Exercise brief:
Give again, word for word, every line below from the one that has "[Find us on LinkedIn] (500, 50)" through the one that has "115 (204, 819)", both included, and no others.

Data for this exercise:
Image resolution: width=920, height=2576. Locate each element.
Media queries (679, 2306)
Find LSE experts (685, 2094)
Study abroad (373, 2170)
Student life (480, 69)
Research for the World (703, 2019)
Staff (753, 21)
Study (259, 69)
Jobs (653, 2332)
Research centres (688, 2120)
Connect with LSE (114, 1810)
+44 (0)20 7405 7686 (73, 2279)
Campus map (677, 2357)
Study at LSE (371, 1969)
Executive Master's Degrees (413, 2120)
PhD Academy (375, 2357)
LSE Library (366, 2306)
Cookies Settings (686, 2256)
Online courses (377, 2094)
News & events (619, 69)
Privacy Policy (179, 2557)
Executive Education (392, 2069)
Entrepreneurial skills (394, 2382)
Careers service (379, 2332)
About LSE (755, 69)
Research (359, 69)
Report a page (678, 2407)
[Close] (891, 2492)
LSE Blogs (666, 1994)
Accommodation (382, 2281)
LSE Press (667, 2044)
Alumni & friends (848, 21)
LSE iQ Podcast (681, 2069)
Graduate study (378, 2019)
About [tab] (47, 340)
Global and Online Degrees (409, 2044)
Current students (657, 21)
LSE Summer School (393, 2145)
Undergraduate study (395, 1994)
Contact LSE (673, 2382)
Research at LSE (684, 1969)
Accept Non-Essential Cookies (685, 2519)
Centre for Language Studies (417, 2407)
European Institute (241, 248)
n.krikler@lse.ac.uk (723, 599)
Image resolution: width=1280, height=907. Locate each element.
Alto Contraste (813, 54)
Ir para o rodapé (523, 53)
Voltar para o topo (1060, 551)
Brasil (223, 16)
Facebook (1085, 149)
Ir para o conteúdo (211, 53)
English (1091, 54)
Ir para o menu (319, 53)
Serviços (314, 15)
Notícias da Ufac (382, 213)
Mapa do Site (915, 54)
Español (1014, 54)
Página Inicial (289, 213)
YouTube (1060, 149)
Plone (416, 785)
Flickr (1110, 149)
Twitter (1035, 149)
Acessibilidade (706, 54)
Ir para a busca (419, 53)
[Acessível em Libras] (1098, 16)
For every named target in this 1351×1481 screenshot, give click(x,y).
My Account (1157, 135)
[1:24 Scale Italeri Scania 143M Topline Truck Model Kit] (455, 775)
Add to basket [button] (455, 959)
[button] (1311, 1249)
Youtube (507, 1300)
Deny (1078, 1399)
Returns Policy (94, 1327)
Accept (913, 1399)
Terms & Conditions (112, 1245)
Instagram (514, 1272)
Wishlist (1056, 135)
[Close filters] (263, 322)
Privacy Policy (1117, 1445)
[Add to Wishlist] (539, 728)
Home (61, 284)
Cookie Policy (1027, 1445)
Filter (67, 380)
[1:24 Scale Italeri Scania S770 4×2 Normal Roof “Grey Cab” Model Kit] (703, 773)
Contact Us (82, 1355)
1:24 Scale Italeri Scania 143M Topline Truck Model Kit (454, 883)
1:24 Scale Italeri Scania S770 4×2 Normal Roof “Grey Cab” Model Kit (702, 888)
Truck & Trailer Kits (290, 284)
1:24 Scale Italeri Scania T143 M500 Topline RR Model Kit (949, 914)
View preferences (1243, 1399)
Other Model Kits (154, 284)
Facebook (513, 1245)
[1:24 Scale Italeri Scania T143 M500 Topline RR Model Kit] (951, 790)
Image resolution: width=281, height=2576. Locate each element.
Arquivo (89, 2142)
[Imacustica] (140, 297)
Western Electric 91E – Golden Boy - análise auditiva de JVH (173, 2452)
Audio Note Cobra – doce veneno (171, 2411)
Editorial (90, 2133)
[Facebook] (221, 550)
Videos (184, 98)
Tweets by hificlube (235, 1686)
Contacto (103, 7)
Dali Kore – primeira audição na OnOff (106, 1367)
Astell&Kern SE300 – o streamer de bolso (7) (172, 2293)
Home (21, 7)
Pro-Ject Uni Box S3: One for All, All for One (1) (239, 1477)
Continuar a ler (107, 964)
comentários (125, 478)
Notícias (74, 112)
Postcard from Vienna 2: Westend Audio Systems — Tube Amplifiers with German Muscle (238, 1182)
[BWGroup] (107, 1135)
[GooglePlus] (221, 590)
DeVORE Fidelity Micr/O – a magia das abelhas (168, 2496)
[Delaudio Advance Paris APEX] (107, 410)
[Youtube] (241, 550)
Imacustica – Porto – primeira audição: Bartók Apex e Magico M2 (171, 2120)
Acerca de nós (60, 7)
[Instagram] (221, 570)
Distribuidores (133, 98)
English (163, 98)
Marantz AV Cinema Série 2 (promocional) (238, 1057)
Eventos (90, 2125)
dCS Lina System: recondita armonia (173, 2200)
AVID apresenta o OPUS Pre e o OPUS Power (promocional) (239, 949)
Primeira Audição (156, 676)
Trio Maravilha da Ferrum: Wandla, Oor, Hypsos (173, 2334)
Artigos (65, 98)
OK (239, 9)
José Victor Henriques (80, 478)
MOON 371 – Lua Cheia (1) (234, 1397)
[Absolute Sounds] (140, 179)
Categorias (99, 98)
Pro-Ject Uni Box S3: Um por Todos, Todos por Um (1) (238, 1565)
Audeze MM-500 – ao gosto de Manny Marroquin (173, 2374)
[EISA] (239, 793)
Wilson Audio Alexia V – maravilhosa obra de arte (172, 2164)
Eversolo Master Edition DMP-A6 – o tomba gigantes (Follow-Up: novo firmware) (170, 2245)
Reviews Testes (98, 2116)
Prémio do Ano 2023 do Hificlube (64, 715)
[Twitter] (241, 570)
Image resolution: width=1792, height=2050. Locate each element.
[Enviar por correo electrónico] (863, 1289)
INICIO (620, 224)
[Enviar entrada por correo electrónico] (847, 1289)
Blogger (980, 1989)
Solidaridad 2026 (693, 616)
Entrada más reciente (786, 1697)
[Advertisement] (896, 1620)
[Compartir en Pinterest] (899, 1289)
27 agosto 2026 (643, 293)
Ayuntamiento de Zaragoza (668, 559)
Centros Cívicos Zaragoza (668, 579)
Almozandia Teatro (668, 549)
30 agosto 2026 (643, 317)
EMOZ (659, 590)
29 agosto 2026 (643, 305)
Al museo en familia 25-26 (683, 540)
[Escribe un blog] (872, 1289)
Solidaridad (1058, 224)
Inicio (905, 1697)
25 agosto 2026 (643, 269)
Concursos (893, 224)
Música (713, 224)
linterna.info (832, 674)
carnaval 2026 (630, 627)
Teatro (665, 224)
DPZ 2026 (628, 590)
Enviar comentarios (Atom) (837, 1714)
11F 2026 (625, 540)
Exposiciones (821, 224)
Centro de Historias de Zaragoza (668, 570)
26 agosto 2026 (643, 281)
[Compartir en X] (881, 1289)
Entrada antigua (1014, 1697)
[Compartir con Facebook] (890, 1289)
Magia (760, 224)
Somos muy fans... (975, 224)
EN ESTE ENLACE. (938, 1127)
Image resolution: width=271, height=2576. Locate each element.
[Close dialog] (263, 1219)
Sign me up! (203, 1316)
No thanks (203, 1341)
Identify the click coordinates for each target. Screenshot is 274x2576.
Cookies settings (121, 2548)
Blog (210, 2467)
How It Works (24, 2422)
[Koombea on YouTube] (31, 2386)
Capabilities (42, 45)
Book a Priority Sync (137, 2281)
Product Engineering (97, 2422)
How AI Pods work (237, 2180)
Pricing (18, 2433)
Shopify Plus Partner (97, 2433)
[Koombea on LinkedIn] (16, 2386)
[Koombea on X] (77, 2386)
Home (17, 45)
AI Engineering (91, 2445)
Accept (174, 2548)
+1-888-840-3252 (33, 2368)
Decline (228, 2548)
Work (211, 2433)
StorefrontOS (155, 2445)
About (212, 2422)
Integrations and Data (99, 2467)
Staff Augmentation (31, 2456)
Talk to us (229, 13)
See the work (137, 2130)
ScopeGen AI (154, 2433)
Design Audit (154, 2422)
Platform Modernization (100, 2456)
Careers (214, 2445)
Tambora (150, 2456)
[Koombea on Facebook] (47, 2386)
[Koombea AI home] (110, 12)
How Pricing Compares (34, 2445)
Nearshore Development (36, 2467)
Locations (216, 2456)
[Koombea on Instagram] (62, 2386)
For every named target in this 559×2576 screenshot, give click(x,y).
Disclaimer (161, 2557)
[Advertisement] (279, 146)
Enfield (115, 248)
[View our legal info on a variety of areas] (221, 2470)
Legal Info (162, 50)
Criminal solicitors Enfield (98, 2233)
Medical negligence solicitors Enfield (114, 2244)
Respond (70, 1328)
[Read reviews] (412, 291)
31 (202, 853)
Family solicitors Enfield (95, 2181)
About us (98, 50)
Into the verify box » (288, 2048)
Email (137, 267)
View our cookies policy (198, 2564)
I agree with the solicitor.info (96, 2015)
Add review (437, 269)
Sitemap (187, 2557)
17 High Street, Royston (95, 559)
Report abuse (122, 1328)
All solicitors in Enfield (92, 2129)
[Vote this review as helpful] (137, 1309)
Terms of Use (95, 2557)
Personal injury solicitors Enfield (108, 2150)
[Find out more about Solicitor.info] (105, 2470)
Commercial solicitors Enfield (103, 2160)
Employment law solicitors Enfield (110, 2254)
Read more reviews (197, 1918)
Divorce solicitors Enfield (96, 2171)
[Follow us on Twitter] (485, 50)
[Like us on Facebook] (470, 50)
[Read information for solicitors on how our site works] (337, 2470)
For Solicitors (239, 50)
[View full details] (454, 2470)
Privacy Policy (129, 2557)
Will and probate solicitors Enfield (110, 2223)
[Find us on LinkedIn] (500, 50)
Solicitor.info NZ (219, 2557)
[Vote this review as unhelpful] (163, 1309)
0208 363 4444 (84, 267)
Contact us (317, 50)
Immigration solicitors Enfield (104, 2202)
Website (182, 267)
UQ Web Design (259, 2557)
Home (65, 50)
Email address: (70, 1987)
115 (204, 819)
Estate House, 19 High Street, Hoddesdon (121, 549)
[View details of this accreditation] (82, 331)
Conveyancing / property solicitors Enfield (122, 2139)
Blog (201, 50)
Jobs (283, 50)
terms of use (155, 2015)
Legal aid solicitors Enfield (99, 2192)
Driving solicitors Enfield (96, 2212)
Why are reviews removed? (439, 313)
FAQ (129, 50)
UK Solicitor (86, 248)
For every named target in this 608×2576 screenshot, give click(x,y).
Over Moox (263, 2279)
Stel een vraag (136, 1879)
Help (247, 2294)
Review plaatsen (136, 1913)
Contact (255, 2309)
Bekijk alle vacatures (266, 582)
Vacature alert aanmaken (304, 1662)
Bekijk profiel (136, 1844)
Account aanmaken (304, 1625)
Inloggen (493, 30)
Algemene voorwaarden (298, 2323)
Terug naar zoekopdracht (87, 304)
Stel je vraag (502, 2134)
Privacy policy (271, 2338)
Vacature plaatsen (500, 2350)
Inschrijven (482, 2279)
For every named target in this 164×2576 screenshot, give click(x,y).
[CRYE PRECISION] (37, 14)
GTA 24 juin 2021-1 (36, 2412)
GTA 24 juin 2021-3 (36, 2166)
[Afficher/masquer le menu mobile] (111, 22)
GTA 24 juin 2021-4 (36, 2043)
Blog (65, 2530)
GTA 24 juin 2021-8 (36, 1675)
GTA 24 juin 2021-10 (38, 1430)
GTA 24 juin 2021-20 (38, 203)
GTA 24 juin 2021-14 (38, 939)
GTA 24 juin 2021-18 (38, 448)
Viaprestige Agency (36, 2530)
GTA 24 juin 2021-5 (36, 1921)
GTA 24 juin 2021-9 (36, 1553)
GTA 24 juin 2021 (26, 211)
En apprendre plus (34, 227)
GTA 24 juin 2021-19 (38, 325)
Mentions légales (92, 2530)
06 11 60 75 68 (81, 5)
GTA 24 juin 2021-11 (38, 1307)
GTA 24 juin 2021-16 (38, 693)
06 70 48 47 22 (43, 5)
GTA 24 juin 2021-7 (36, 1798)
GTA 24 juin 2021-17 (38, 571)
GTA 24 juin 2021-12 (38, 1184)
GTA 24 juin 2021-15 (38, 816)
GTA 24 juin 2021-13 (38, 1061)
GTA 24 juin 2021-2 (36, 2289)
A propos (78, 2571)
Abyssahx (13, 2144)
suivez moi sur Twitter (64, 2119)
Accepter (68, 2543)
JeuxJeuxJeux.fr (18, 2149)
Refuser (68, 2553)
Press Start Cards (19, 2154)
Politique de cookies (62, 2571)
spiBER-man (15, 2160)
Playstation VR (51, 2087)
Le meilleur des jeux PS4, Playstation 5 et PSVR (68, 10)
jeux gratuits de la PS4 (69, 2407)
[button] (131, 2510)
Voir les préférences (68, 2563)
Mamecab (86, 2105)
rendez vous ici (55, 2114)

Expected answer:
[Find us on LinkedIn] (500, 50)
Solicitor.info NZ (219, 2557)
[Vote this review as unhelpful] (163, 1309)
0208 363 4444 (84, 267)
Contact us (317, 50)
Immigration solicitors Enfield (104, 2202)
Website (182, 267)
UQ Web Design (259, 2557)
Home (65, 50)
Email address: (70, 1987)
115 (204, 819)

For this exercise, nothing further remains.